'Tough gig' but rewarding

Pictured last summer on the Roxburgh Gorge cycle trail, Anne Pullar says the growing popularity...
Pictured last summer on the Roxburgh Gorge cycle trail, Anne Pullar says the growing popularity of the district’s cycle trails is boosting visitor numbers. Photo: Central Otago District Council.
She would rather stay behind the scenes but Anne Pullar cannot avoid some fuss this week as she steps down as the Central Otago District Council’s community services manager. Central Otago reporter Lynda van Kempen quizzed Ms Pullar about her 12 years in the role.

Anne Pullar’s   job description is almost as expansive and varied as the district  she serves. Economic development,  regional identity, visitor information centres, Tourism Central Otago, libraries, community development, promotions and grants, all come under her  wing.

Ms Pullar (53) also used to have responsibility for the council’s parks and pools but they now come under a different manager, after a reshuffle last year.

The Clutha Gold cycle trail between between Millers Flat and Beaumont is  attracting increasing...
The Clutha Gold cycle trail between between Millers Flat and Beaumont is attracting increasing numbers of cyclists. Photo: John Fridd.
"It’s a tough gig, but an incredibly rewarding one," she says.

She took a pivotal role in developing the regional identity and the distinctive "Central Otago, A World of Difference" logo is now recognised here and overseas as Central Otago’s brand.

Ms Pullar herself had also "made a difference" during her time at the council, Central Otago Mayor Tony Lepper said at her final council meeting last week, acknowledging the contribution she had made.

Ms Pullar recommended the council buy the Eden Hore fashion collection, which includes items such...
Ms Pullar recommended the council buy the Eden Hore fashion collection, which includes items such as this early-1970s Kevin Berkahn gown. Photo: ODT files.
"In the time you’ve been here, you’ve made a difference to Central Otago in many ways — not all of us can claim that. That’s as good a legacy as you can get," Mr Lepper said. 

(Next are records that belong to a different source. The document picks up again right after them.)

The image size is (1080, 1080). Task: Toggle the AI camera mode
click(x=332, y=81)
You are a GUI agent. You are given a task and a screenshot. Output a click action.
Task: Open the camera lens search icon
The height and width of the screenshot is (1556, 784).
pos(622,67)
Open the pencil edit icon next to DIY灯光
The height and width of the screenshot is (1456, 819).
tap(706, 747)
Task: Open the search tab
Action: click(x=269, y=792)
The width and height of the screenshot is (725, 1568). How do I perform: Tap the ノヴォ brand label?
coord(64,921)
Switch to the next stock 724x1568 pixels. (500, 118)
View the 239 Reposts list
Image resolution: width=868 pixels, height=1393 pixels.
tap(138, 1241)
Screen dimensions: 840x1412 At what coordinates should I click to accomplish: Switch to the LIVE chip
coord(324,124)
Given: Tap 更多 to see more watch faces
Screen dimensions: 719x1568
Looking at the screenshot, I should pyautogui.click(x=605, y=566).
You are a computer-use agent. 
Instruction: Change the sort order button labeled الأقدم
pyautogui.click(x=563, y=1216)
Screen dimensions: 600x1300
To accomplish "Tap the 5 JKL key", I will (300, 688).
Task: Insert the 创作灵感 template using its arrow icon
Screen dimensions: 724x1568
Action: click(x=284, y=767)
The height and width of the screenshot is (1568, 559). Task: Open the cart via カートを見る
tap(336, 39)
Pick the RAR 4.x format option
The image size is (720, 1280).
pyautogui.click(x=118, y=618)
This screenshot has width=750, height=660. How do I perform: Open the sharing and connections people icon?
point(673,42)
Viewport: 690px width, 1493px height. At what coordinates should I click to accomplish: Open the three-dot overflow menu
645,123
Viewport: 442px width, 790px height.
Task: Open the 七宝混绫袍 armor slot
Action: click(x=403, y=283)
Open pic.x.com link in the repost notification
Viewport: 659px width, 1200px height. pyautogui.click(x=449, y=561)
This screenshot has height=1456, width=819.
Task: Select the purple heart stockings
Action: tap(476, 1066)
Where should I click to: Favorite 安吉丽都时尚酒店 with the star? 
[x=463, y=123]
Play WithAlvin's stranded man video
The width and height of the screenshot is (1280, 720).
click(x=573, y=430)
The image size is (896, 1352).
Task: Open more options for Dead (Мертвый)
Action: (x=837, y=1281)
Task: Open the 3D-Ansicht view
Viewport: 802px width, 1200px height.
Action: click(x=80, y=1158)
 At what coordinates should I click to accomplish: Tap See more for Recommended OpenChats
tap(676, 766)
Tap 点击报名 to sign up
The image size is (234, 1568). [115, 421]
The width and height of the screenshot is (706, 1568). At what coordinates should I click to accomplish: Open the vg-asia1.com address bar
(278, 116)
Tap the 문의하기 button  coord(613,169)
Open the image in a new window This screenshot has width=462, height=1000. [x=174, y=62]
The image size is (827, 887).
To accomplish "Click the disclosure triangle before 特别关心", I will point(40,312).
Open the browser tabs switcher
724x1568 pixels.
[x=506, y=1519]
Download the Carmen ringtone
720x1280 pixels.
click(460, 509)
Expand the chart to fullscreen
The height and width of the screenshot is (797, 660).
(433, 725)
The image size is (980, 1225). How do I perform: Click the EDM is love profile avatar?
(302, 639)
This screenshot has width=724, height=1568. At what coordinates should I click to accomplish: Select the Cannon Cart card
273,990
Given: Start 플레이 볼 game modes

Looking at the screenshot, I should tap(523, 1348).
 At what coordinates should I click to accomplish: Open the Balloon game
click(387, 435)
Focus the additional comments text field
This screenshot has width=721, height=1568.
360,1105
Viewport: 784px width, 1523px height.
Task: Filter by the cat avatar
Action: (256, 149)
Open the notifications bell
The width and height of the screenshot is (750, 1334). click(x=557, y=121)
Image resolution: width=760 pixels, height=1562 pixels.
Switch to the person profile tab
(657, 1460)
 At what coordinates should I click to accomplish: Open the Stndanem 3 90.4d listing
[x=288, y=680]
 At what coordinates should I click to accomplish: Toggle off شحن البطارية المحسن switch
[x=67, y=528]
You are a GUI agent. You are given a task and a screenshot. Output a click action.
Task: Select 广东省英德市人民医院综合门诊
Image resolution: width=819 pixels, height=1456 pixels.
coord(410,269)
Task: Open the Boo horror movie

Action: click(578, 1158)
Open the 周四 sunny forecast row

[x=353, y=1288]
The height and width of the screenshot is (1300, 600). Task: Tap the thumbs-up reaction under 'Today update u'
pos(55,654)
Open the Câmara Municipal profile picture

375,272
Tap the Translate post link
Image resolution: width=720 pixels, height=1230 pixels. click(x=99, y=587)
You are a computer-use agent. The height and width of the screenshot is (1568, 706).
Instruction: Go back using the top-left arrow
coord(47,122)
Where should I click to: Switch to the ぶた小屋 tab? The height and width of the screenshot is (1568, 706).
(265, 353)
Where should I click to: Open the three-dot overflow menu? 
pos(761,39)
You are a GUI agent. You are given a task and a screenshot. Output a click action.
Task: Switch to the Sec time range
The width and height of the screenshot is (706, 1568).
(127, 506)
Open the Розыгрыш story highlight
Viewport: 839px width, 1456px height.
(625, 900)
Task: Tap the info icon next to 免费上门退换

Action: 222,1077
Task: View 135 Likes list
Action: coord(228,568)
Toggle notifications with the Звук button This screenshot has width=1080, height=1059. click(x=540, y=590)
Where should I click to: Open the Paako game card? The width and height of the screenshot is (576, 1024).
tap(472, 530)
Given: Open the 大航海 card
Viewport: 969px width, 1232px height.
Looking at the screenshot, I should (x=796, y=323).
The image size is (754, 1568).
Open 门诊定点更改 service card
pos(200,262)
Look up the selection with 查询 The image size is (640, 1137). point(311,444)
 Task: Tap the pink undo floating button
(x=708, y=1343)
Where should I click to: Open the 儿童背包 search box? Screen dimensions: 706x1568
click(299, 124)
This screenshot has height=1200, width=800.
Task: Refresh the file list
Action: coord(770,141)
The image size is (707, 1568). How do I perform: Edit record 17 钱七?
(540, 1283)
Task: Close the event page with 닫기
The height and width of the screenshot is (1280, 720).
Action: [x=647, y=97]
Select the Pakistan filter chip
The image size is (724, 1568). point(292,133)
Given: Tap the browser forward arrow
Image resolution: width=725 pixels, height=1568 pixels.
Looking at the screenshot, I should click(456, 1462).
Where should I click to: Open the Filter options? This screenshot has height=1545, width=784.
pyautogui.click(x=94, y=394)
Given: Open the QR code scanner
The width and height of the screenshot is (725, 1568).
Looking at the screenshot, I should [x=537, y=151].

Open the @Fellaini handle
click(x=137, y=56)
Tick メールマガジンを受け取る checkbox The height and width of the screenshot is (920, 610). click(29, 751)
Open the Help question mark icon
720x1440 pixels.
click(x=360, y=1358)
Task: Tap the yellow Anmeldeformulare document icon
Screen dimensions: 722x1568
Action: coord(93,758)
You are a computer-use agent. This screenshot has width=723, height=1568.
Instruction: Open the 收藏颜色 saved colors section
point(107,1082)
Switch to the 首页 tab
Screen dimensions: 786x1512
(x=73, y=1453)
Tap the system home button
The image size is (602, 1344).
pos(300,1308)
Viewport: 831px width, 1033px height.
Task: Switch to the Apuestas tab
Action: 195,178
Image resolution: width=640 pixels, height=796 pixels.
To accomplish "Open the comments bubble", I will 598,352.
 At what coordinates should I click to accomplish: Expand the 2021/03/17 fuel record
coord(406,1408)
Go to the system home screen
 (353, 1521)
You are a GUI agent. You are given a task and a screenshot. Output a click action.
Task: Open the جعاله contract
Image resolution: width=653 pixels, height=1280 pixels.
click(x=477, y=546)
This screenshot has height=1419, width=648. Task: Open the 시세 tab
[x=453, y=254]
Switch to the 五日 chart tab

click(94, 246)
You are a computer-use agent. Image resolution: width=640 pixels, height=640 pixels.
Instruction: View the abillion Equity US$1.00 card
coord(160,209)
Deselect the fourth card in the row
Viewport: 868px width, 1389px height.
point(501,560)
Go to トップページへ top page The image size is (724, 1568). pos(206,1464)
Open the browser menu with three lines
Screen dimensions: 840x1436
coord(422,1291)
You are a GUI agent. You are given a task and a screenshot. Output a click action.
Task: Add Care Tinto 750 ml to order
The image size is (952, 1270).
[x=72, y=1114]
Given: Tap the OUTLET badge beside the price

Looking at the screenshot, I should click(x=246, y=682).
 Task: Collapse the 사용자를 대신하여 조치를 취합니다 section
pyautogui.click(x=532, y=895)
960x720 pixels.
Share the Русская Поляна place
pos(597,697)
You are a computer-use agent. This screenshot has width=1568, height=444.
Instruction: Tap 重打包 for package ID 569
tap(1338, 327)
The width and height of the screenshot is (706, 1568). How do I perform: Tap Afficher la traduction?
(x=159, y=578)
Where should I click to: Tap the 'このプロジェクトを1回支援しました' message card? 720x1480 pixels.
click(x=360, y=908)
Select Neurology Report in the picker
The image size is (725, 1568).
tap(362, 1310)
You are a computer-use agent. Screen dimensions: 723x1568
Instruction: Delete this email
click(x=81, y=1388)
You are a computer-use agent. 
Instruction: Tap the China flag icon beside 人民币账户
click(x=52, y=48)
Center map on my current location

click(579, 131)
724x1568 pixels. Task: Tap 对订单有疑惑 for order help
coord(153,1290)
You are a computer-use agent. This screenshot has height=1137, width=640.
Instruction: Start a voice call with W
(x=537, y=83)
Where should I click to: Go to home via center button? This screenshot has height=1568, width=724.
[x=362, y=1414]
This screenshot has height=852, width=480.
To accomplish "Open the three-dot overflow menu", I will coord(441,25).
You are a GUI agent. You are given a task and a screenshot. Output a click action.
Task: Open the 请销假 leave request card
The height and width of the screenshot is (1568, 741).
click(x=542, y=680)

At one stage, she was responsible for 106 staff, the majority based outside  the council’s head office in Alexandra.

"I’ve always been a people person. That’s No 1 to me. I absolutely care about my teams and the community," Ms Pullar said.

"It’s been great, building great relationships with people all over the district, and it’s the people I’ll miss when I leave."

She is one of five  council senior managers.

"It’s a tough gig at a senior management level. I don’t know any other  multimillion-dollar businesses and multifunctional entities where you work under stringent legislation and constant change to governance like this and have 28 governors [mayor, council and community board members] and ask them to step up.

"But it’s all been incredibly rewarding."

Included in the variety of tasks she has been involved in over the years are community plans, an arts strategy, a heritage strategy, an outdoor recreation policy and tourism strategy.

Helping develop the regional identity was particularly satisfying, she says.

"People don’t realise what they have here. The logo is a powerful mark, which connects the heart and soul and mind to this region."

Developing the stories about the people in the industries, to include in marketing products, was equally important.

"Now we’re building up that brand nationally and internationally so it gets under people’s skin."

Seeing the logo used in such places as export cherry packaging and the Poolburn School uniform highlighted how proud  residents were to "fly the flag", Ms Pullar says.

It had been a privilege to work with "salt of the earth" people in all kinds of projects, including the development of the Clutha Gold and Roxburgh Gorge cycle trails.

"There were people like Rod Peirce leading the charge with the Clutha Gold trail and getting together an amazing group of people, who were so dedicated."

Helping those trails come to fruition and promoting them was another highlight of her time at the council.

"People are coming to Central Otago because of the cycle trails; they’re getting us on the tourist map and we’ve been quick to make the most of that by running cycle tourism campaigns —we’re the envy of other regional tourism groups."

A controversial move by the council, to buy the Eden Hore fashion collection for $40,000 in August 2013, was done on Ms Pullar’s recommendation.

The garments, collected by Naseby farmer Eden Hore, are regarded as the country’s largest private collection of 1970s and 1980s couture fashion and the collection has been insured for $92,750.

A study into the care, storage and display of the collection is being carried out.

Mr Hore bequeathed the garments to his nephew John Steele and Mr Steele’s wife Margaret.

"What a privilege it’s been to work with a collection like this and with Margaret and John Steele," Ms Pullar said.

"Eden had a very strong vision and in many ways, was before his time."

Consultancy work is next on the agenda for her.

"First though,  I’ll take a wee break. It’s time to do something for me ...  time to be with family and friends and enjoy all the outdoor activities I enjoy, the lake, cycling, gardening, and then make some choices about working on some projects."